03.05.2015
By Terry Flanagan

‘Leap’ Second Poses Systems Challenge

The ‘leap’ second that will be added to clocks later this year is exposing vulnerabilities in the time synchronization systems in use by financial markets.

“On June 30, Greenwich Mean Time at midnight, there’s going to be a 61-second minute,” said Victor Yodaiken, CEO of FSMLabs. “It’s kind of like Y2K, but it’s a little bit more weird, because at least with Y2K, the calendars made sense, it was just that the programs didn’t deal with it. In this case, the official idea that you have a 61-second minute is a little bit strange.”

He added, “A 61-second minute is not anything that any of our computer systems know how to deal with.”

A leap second is a one-second adjustment that is applied to in order to keep its time of day close to mean solar time. Without such a correction, time reckoned by Earth’s rotation drifts away from atomic time because of irregularities in the Earth’s rate of rotation.

Since this system of correction was implemented in 1972, 25 such leap seconds have been inserted. The most recent one happened on June 30, 2012. A leap second will again be inserted at the end of June 30, 2015.

“There have been a number of them, and actually all the most recent ones have been accompanied by a series of failures in markets,” Yodaiken said. “In fact, there have been failures in markets from this one already, before it even happened.”

The problem is that most time synchronization systems in place today were implemented at a time when financial markets were still largely voice-based. Today, with transaction speeds being measured in nanoseconds, such systems are inexact.

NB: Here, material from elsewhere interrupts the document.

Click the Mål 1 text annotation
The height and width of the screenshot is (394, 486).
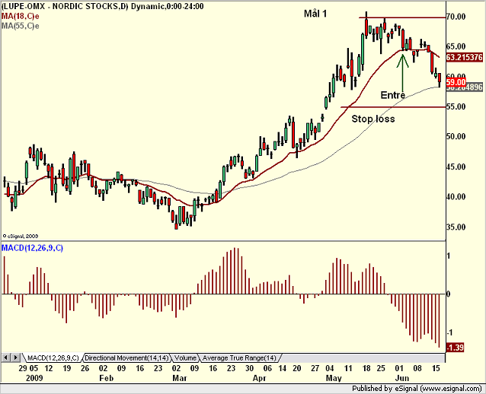tap(315, 14)
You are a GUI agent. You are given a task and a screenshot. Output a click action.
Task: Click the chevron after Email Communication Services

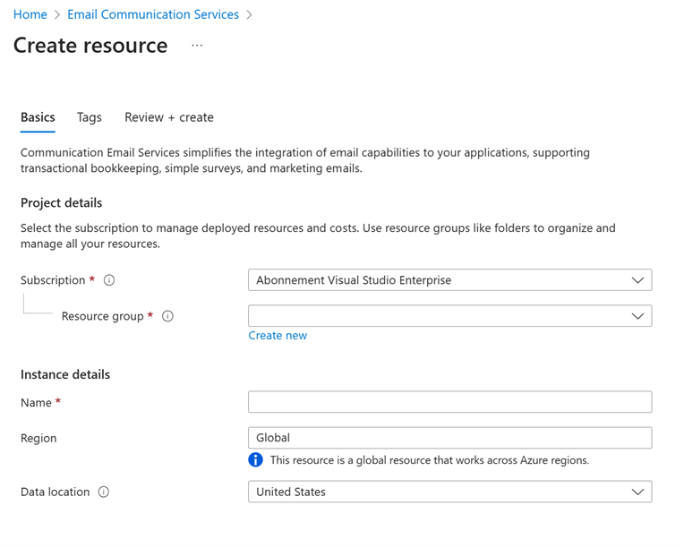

In order to mitigate the risks of inaccurate time stamps when disseminating and trading on sensitive market information, firms are implementing precision time stamps based on the atomic clock operated by the National Institute of Standards and Technology in Boulder, Colo.

Most systems in financial markets use Global Positioning System (GPS) time, which closely approximated NIST time. “GPS carries a little bulletin and sends that to all the devices saying, ‘There’s going to be a leap second added at the end of June,’ and some of the devices were not smart enough about that, and have already just adjusted their time immediately. The big issue is nobody could have predicted that one second would be a very long time in the market. Now it’s tens of thousands of transactions in a second, potentially, or more. So it’s a really long time.”

Finra rule 7430 requires that all computer system clocks and mechanical time-stamping devices be synchronized to any source within one second of the National Institute of Standards and Technology standard. All clocks and time-stamping devices must remain accurate within a one-second tolerance of the NIST clock, including the difference between the NIST standard and a time provider’s clock; transmission delay from the source; and the amount of drift of the clock.

The majority of time synchronization systems use free software, NTPd and PTPd, which support Network Time Protocol and Precision Time Protocol, respectively. “There’s been a lot of unrest in the technical community about the quality of that free software recently, a bunch of security failures,” said Yodaiken. “There’s a whole big effort to rewrite NTPd that’s coming out of the Linux Foundation, and there’s multiple streams of PTPd. Our theory from the beginning has been this is something that requires am enterprise solution.”